DIRECTIONS FOR THIS TASK
Reproduce the text of every item below word for word, omitting the pictures.

MATERIAL FOR THE TASK
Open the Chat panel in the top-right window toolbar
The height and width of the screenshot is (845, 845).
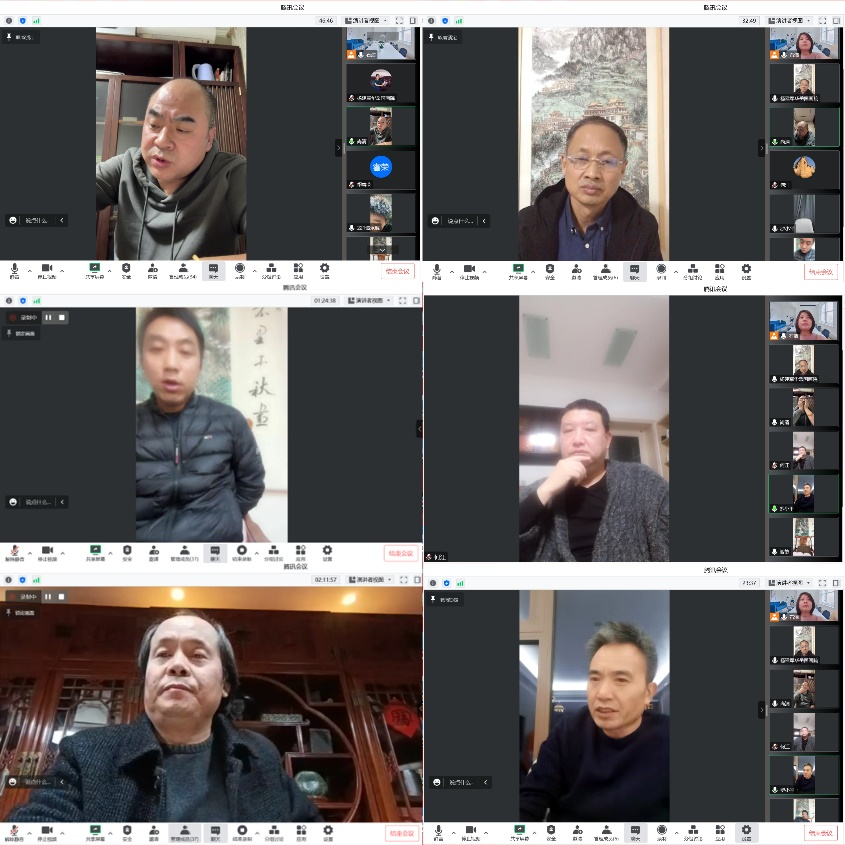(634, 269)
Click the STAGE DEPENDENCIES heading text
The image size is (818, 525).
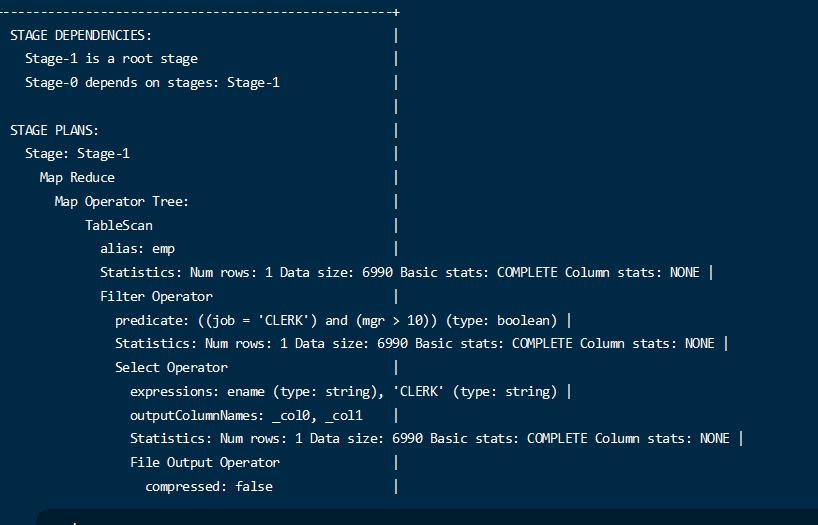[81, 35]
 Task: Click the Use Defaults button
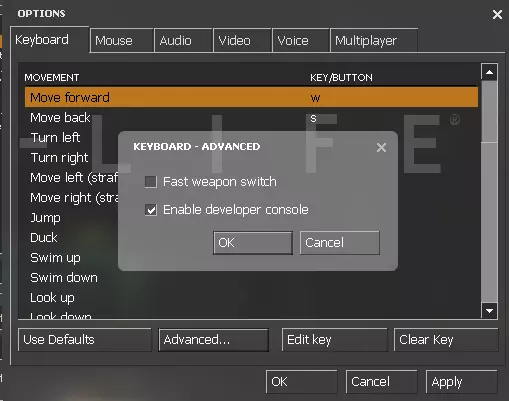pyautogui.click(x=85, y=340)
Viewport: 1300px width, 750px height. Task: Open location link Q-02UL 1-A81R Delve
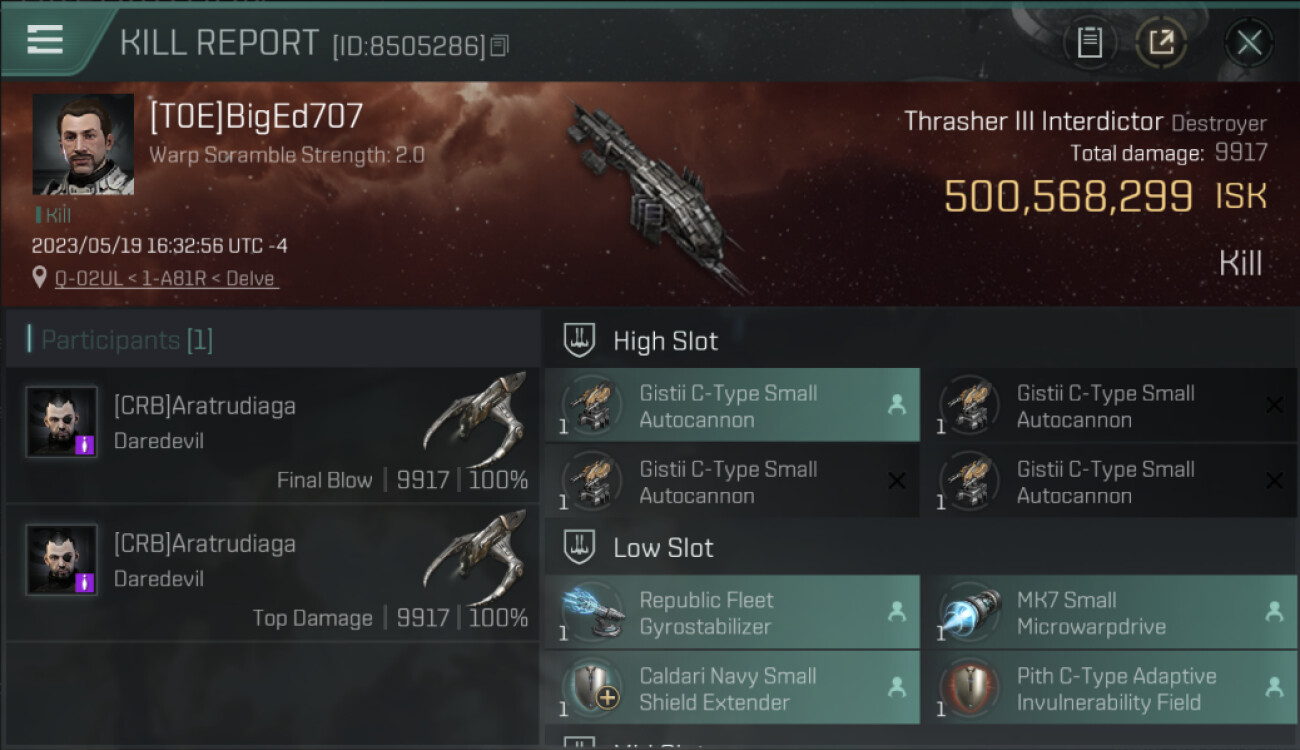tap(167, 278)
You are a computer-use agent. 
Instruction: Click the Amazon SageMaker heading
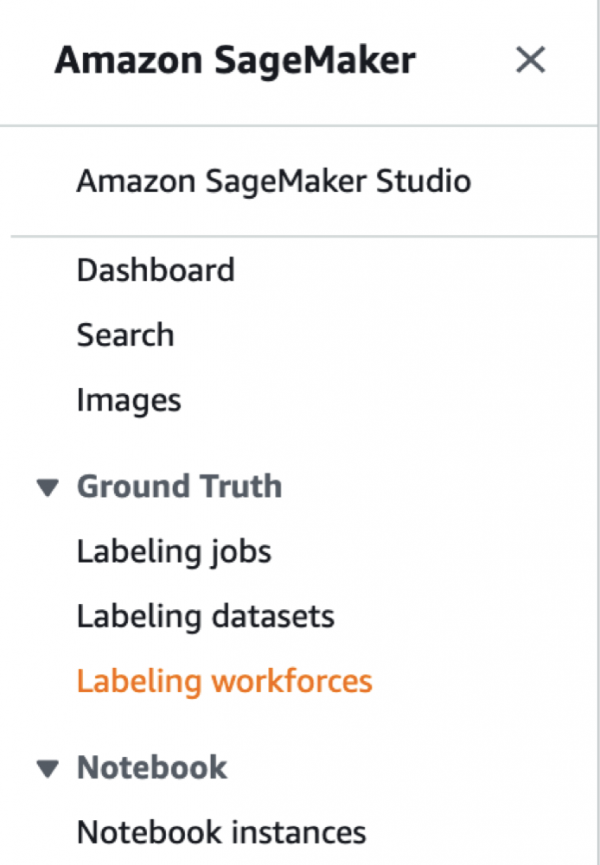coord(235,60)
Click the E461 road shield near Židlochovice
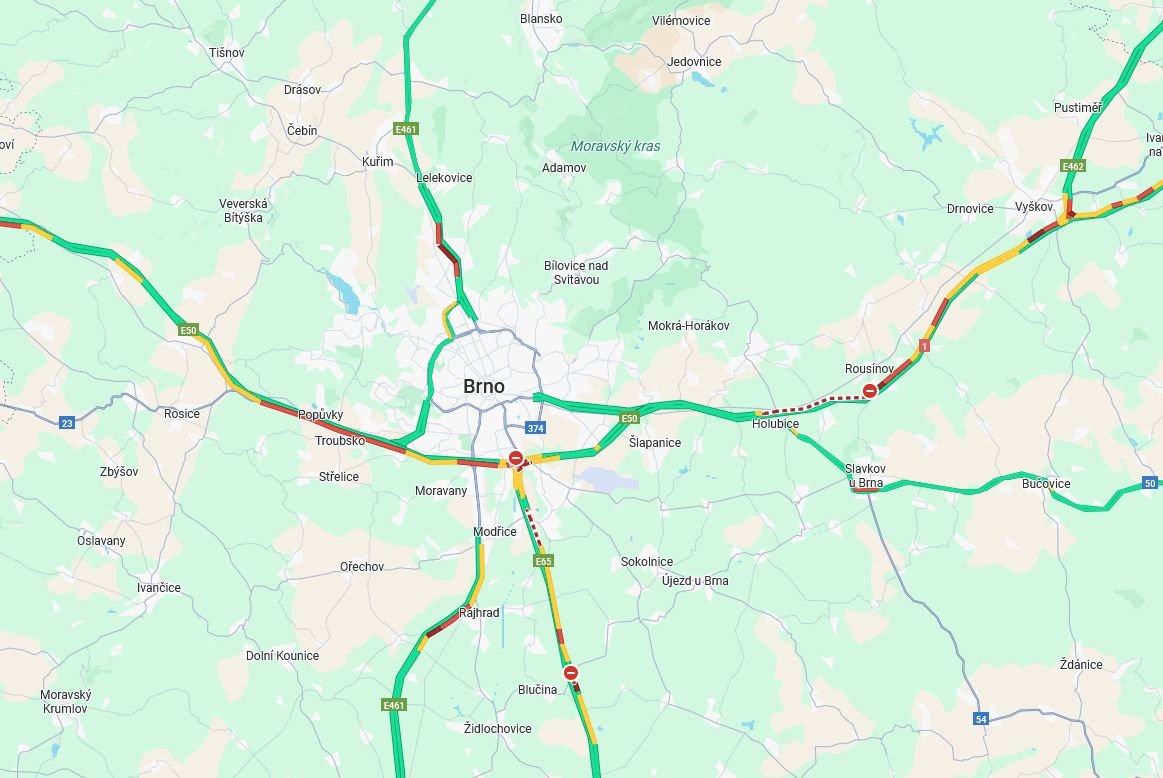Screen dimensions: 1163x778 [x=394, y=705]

SOLUTION TO THIS EXERCISE
Open the Chat panel in the top-right window toolbar
The height and width of the screenshot is (845, 845).
(634, 269)
Click the STAGE DEPENDENCIES heading text
The image size is (818, 525).
[81, 35]
 Task: Click the Use Defaults button
pyautogui.click(x=85, y=340)
Viewport: 1300px width, 750px height. Task: Open location link Q-02UL 1-A81R Delve
tap(167, 278)
You are a computer-use agent. 
Instruction: Click the Amazon SageMaker heading
coord(235,60)
Click the E461 road shield near Židlochovice
Screen dimensions: 1163x778 [x=394, y=705]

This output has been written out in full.